December 2019 officially marks the start of the new solar cycle

Sunspot counts done worldwide are collected on a daily basis by SILSO World Data Center since 1981. These observations are used to calculate the international index for solar activity: the sunspot number. These series of numbers form the key data for the International Solar Cycle 25 Prediction Panel, supported by NASA and NOAA and in which SILSO is participating. 

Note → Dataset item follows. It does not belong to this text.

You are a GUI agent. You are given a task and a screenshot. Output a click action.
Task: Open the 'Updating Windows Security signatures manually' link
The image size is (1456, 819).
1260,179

Frederic Clette, head of SILSO: “We track the long-term evolution of the sunspots and the extrema of all cycles. This is one of the busiest times, with a burst of requests from all kinds of users: solar physicists, of course, but also geophysicists, space engineers, radio amateurs, and also curious citizens from all over the world. When a cycle reaches the minimum, everybody wants to know exactly when the maximum and minimum of the next solar cycle will occur.”

sunspot drawing

This is a sunspot drawing made on 29 April, 2020 with the solar telescope at Uccle, Belgium. The sunspot group ‘A3’ belongs to the new solar cycle, while ‘A2’ belongs to the old one.

Frederic Clette: “We keep a detailed record of the few tiny spots that mark the onset and rise of the new cycle. These are the diminutive heralds of future giant solar fireworks. Of course, the Sun has its own pace that we cannot speed up. But, we can try to predict when the Sun is truly waking up again!”